» Activity
A faithful transcription of all the data is required.

» Records shown
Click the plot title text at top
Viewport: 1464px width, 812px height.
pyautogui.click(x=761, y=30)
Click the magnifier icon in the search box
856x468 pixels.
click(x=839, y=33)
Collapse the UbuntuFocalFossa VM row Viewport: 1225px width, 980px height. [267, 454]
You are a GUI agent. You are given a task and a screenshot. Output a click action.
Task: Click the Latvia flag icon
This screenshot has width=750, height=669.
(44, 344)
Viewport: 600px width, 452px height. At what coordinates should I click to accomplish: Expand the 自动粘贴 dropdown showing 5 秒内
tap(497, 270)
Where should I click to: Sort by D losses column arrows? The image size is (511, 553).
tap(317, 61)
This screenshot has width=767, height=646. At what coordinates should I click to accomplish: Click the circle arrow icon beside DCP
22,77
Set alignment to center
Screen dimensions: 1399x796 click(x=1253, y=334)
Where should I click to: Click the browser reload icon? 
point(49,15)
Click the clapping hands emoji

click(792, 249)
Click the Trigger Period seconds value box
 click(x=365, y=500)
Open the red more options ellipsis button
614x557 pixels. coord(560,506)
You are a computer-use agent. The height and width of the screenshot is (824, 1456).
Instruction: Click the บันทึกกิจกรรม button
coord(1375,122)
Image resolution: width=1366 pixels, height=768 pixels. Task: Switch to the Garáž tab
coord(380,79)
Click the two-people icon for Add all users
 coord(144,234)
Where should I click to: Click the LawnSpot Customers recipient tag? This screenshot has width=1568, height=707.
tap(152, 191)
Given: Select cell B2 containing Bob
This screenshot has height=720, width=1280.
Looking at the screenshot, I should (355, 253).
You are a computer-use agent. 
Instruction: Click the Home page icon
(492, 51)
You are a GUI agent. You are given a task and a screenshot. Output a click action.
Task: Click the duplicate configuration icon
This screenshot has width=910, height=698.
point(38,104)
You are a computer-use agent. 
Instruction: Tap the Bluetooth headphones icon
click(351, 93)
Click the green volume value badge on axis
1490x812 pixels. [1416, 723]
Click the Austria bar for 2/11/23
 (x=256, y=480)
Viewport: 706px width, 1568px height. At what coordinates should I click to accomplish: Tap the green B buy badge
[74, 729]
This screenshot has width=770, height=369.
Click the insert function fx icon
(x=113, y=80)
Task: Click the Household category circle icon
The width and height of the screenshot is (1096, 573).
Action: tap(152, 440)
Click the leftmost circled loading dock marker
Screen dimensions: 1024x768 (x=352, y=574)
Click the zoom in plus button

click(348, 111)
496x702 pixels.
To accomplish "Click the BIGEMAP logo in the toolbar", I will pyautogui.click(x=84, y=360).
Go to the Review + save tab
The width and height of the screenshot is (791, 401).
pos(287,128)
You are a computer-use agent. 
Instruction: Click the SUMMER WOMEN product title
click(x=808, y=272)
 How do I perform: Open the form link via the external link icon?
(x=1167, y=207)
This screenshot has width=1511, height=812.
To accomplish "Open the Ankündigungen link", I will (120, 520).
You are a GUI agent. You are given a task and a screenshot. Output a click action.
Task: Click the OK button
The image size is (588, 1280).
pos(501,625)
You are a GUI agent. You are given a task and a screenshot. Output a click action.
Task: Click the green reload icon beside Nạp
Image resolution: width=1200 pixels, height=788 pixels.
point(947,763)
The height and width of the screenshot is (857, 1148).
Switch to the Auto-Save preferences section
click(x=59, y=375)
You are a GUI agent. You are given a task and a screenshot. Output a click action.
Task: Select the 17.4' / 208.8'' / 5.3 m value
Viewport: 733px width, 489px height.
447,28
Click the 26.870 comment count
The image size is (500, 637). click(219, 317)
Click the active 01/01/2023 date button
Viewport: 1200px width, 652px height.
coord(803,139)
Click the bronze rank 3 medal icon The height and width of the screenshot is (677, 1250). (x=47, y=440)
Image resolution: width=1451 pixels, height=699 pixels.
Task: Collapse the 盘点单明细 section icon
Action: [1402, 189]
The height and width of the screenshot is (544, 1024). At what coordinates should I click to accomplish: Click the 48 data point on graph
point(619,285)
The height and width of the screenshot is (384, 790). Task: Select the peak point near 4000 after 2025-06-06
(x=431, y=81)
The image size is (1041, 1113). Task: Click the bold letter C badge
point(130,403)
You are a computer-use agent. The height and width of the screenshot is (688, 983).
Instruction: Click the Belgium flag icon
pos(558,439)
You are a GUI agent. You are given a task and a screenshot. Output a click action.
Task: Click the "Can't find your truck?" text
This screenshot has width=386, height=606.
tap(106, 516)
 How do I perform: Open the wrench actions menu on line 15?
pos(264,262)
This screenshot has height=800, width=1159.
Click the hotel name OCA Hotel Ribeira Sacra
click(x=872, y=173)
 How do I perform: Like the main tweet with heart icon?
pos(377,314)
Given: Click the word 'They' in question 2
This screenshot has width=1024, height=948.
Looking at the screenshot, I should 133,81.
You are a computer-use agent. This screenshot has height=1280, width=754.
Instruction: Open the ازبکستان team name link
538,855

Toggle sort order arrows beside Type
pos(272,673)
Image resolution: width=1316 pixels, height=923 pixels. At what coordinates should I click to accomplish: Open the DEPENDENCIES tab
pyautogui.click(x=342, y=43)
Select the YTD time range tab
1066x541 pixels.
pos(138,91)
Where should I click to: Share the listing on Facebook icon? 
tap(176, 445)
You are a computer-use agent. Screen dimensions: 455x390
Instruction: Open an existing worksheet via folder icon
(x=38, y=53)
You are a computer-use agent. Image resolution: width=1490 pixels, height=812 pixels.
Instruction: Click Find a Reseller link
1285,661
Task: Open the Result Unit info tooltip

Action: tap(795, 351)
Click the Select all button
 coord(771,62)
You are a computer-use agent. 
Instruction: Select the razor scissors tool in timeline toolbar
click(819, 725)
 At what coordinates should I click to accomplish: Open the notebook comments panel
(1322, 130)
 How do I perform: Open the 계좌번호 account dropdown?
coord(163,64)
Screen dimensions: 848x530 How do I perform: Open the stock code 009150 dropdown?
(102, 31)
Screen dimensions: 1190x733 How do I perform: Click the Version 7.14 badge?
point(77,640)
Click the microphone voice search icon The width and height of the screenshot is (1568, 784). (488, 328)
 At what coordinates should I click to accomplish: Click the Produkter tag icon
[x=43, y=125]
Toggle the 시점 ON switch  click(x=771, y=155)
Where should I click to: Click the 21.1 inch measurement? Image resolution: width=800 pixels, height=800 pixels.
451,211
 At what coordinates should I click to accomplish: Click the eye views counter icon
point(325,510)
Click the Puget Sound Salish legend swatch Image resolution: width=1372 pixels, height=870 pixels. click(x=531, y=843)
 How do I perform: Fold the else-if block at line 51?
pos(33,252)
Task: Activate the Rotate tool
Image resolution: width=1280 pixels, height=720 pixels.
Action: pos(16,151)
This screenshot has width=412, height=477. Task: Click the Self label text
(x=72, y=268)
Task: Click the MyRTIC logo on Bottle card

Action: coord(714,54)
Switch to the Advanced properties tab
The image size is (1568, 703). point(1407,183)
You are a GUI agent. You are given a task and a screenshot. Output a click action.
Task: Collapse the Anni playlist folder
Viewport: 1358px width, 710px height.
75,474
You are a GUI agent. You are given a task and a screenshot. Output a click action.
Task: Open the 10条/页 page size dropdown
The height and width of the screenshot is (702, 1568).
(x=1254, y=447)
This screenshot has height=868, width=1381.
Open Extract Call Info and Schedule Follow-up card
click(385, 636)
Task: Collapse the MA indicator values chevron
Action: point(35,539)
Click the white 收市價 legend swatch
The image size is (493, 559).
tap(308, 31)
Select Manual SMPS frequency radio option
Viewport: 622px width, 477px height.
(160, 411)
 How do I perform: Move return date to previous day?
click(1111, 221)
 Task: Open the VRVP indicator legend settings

» Response below
Click the plot title text at top
Viewport: 1464px width, 812px height.
pyautogui.click(x=761, y=30)
Click the magnifier icon in the search box
856x468 pixels.
click(x=839, y=33)
Collapse the UbuntuFocalFossa VM row Viewport: 1225px width, 980px height. [267, 454]
You are a GUI agent. You are given a task and a screenshot. Output a click action.
Task: Click the Latvia flag icon
This screenshot has width=750, height=669.
(44, 344)
Viewport: 600px width, 452px height. At what coordinates should I click to accomplish: Expand the 自动粘贴 dropdown showing 5 秒内
tap(497, 270)
Where should I click to: Sort by D losses column arrows? The image size is (511, 553).
tap(317, 61)
This screenshot has width=767, height=646. At what coordinates should I click to accomplish: Click the circle arrow icon beside DCP
22,77
Set alignment to center
Screen dimensions: 1399x796 click(x=1253, y=334)
Where should I click to: Click the browser reload icon? 
point(49,15)
Click the clapping hands emoji

click(792, 249)
Click the Trigger Period seconds value box
 click(x=365, y=500)
Open the red more options ellipsis button
614x557 pixels. coord(560,506)
You are a computer-use agent. The height and width of the screenshot is (824, 1456).
Instruction: Click the บันทึกกิจกรรม button
coord(1375,122)
Image resolution: width=1366 pixels, height=768 pixels. Task: Switch to the Garáž tab
coord(380,79)
Click the two-people icon for Add all users
 coord(144,234)
Where should I click to: Click the LawnSpot Customers recipient tag? This screenshot has width=1568, height=707.
tap(152, 191)
Given: Select cell B2 containing Bob
This screenshot has height=720, width=1280.
Looking at the screenshot, I should (355, 253).
You are a computer-use agent. 
Instruction: Click the Home page icon
(492, 51)
You are a GUI agent. You are given a task and a screenshot. Output a click action.
Task: Click the duplicate configuration icon
This screenshot has width=910, height=698.
point(38,104)
You are a computer-use agent. 
Instruction: Tap the Bluetooth headphones icon
click(351, 93)
Click the green volume value badge on axis
1490x812 pixels. [1416, 723]
Click the Austria bar for 2/11/23
 (x=256, y=480)
Viewport: 706px width, 1568px height. At what coordinates should I click to accomplish: Tap the green B buy badge
[74, 729]
This screenshot has width=770, height=369.
Click the insert function fx icon
(x=113, y=80)
Task: Click the Household category circle icon
The width and height of the screenshot is (1096, 573).
Action: tap(152, 440)
Click the leftmost circled loading dock marker
Screen dimensions: 1024x768 (x=352, y=574)
Click the zoom in plus button

click(348, 111)
496x702 pixels.
To accomplish "Click the BIGEMAP logo in the toolbar", I will pyautogui.click(x=84, y=360).
Go to the Review + save tab
The width and height of the screenshot is (791, 401).
pos(287,128)
You are a computer-use agent. 
Instruction: Click the SUMMER WOMEN product title
click(x=808, y=272)
 How do I perform: Open the form link via the external link icon?
(x=1167, y=207)
This screenshot has width=1511, height=812.
To accomplish "Open the Ankündigungen link", I will (120, 520).
You are a GUI agent. You are given a task and a screenshot. Output a click action.
Task: Click the OK button
The image size is (588, 1280).
pos(501,625)
You are a GUI agent. You are given a task and a screenshot. Output a click action.
Task: Click the green reload icon beside Nạp
Image resolution: width=1200 pixels, height=788 pixels.
point(947,763)
The height and width of the screenshot is (857, 1148).
Switch to the Auto-Save preferences section
click(x=59, y=375)
You are a GUI agent. You are given a task and a screenshot. Output a click action.
Task: Select the 17.4' / 208.8'' / 5.3 m value
Viewport: 733px width, 489px height.
447,28
Click the 26.870 comment count
The image size is (500, 637). click(219, 317)
Click the active 01/01/2023 date button
Viewport: 1200px width, 652px height.
coord(803,139)
Click the bronze rank 3 medal icon The height and width of the screenshot is (677, 1250). (x=47, y=440)
Image resolution: width=1451 pixels, height=699 pixels.
Task: Collapse the 盘点单明细 section icon
Action: [1402, 189]
The height and width of the screenshot is (544, 1024). At what coordinates should I click to accomplish: Click the 48 data point on graph
point(619,285)
The height and width of the screenshot is (384, 790). Task: Select the peak point near 4000 after 2025-06-06
(x=431, y=81)
The image size is (1041, 1113). Task: Click the bold letter C badge
point(130,403)
You are a computer-use agent. The height and width of the screenshot is (688, 983).
Instruction: Click the Belgium flag icon
pos(558,439)
You are a GUI agent. You are given a task and a screenshot. Output a click action.
Task: Click the "Can't find your truck?" text
This screenshot has width=386, height=606.
tap(106, 516)
 How do I perform: Open the wrench actions menu on line 15?
pos(264,262)
This screenshot has height=800, width=1159.
Click the hotel name OCA Hotel Ribeira Sacra
click(x=872, y=173)
 How do I perform: Like the main tweet with heart icon?
pos(377,314)
Given: Click the word 'They' in question 2
This screenshot has width=1024, height=948.
Looking at the screenshot, I should 133,81.
You are a computer-use agent. This screenshot has height=1280, width=754.
Instruction: Open the ازبکستان team name link
538,855

Toggle sort order arrows beside Type
pos(272,673)
Image resolution: width=1316 pixels, height=923 pixels. At what coordinates should I click to accomplish: Open the DEPENDENCIES tab
pyautogui.click(x=342, y=43)
Select the YTD time range tab
1066x541 pixels.
pos(138,91)
Where should I click to: Share the listing on Facebook icon? 
tap(176, 445)
You are a computer-use agent. Screen dimensions: 455x390
Instruction: Open an existing worksheet via folder icon
(x=38, y=53)
You are a computer-use agent. Image resolution: width=1490 pixels, height=812 pixels.
Instruction: Click Find a Reseller link
1285,661
Task: Open the Result Unit info tooltip

Action: tap(795, 351)
Click the Select all button
 coord(771,62)
You are a computer-use agent. 
Instruction: Select the razor scissors tool in timeline toolbar
click(819, 725)
 At what coordinates should I click to accomplish: Open the notebook comments panel
(1322, 130)
 How do I perform: Open the 계좌번호 account dropdown?
coord(163,64)
Screen dimensions: 848x530 How do I perform: Open the stock code 009150 dropdown?
(102, 31)
Screen dimensions: 1190x733 How do I perform: Click the Version 7.14 badge?
point(77,640)
Click the microphone voice search icon The width and height of the screenshot is (1568, 784). (488, 328)
 At what coordinates should I click to accomplish: Click the Produkter tag icon
[x=43, y=125]
Toggle the 시점 ON switch  click(x=771, y=155)
Where should I click to: Click the 21.1 inch measurement? Image resolution: width=800 pixels, height=800 pixels.
451,211
 At what coordinates should I click to accomplish: Click the eye views counter icon
point(325,510)
Click the Puget Sound Salish legend swatch Image resolution: width=1372 pixels, height=870 pixels. click(x=531, y=843)
 How do I perform: Fold the else-if block at line 51?
pos(33,252)
Task: Activate the Rotate tool
Image resolution: width=1280 pixels, height=720 pixels.
Action: pos(16,151)
This screenshot has width=412, height=477. Task: Click the Self label text
(x=72, y=268)
Task: Click the MyRTIC logo on Bottle card

Action: coord(714,54)
Switch to the Advanced properties tab
The image size is (1568, 703). point(1407,183)
You are a GUI agent. You are given a task and a screenshot. Output a click action.
Task: Collapse the Anni playlist folder
Viewport: 1358px width, 710px height.
75,474
You are a GUI agent. You are given a task and a screenshot. Output a click action.
Task: Open the 10条/页 page size dropdown
The height and width of the screenshot is (702, 1568).
(x=1254, y=447)
This screenshot has height=868, width=1381.
Open Extract Call Info and Schedule Follow-up card
click(385, 636)
Task: Collapse the MA indicator values chevron
Action: point(35,539)
Click the white 收市價 legend swatch
The image size is (493, 559).
tap(308, 31)
Select Manual SMPS frequency radio option
Viewport: 622px width, 477px height.
(160, 411)
 How do I perform: Move return date to previous day?
click(1111, 221)
 Task: Open the VRVP indicator legend settings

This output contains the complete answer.